• [Problem description]: Set the material into a numbered list, starting with the line that contains "How do I perform: Open" and going on through the line that contains "The height and". Leave out blank lines and any pictures.

• [Listed entries]:
=-=-=

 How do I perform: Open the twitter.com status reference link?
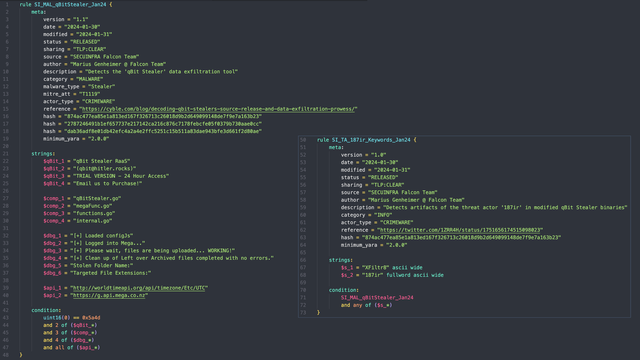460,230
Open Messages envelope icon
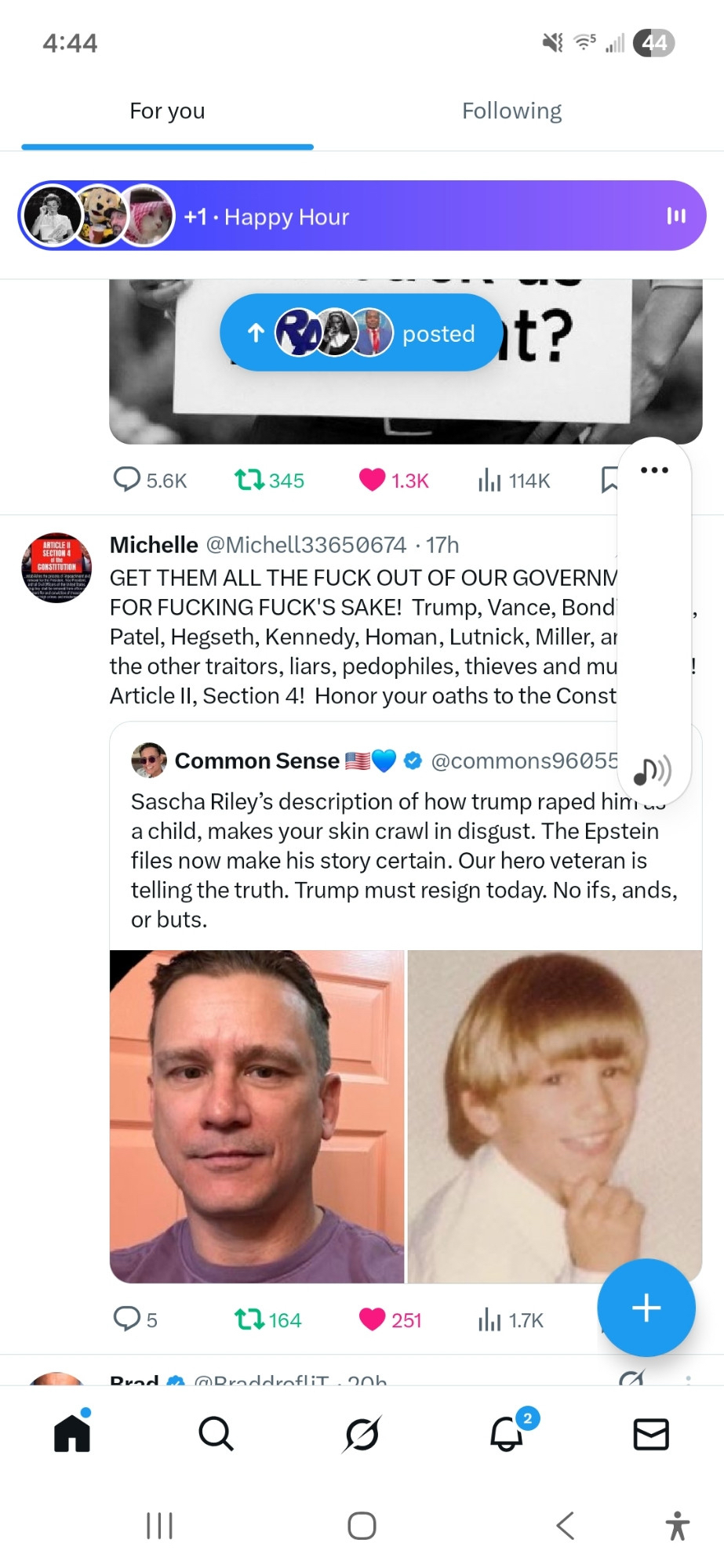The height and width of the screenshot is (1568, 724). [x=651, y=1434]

=-=-=

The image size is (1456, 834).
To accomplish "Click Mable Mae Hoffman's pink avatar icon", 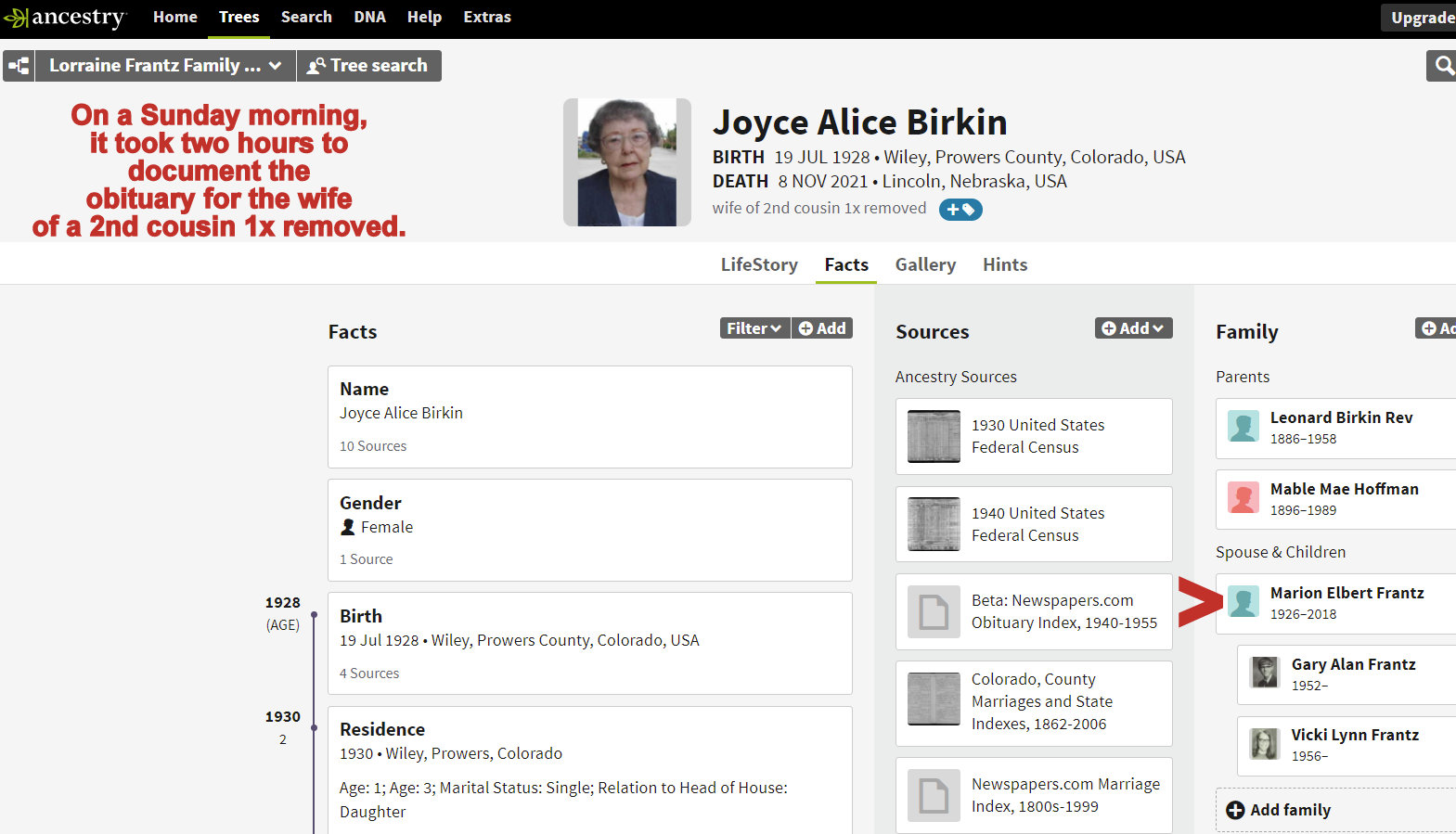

=-=-=

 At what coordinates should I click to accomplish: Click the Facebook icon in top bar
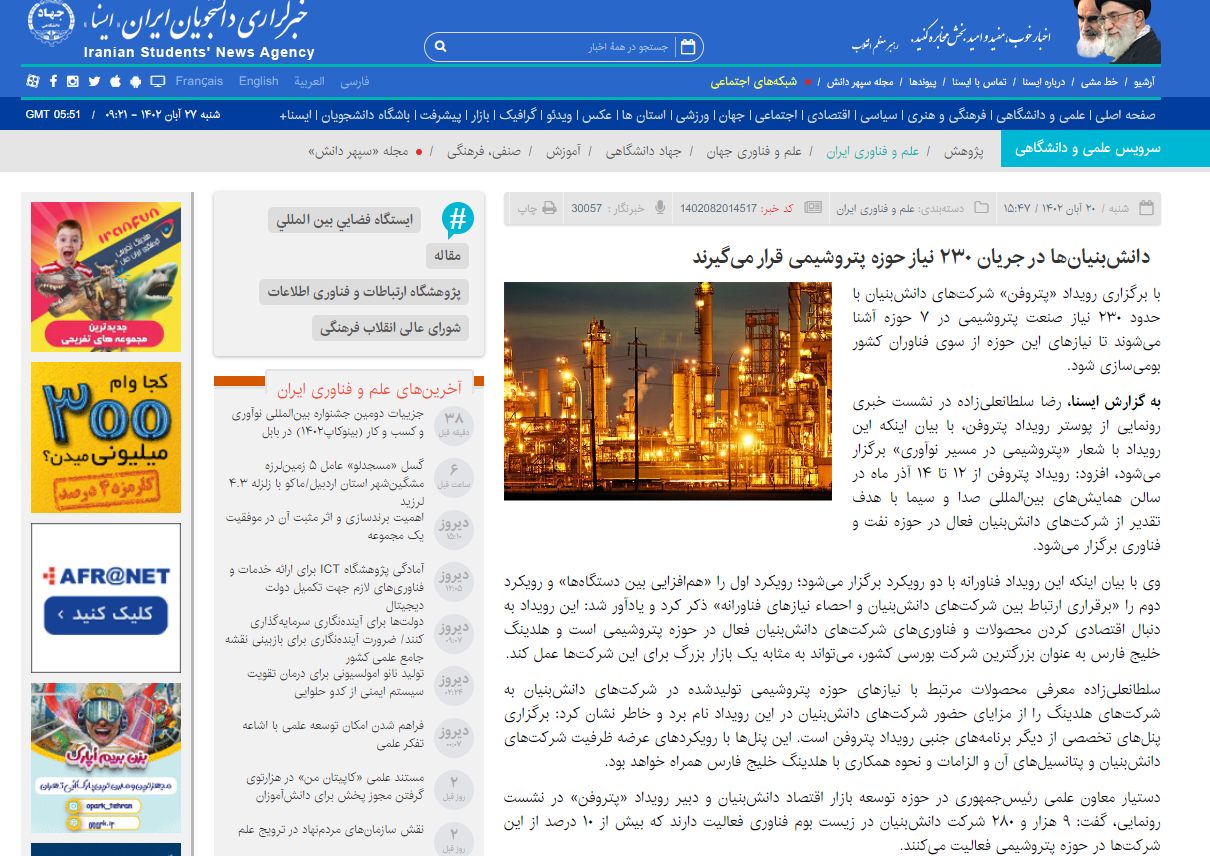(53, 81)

=-=-=

• [Correct output]:
1.  How do I perform: Open the twitter.com status reference link?
2. 460,230
3. Open Messages envelope icon
4. The height and width of the screenshot is (1568, 724). [x=651, y=1434]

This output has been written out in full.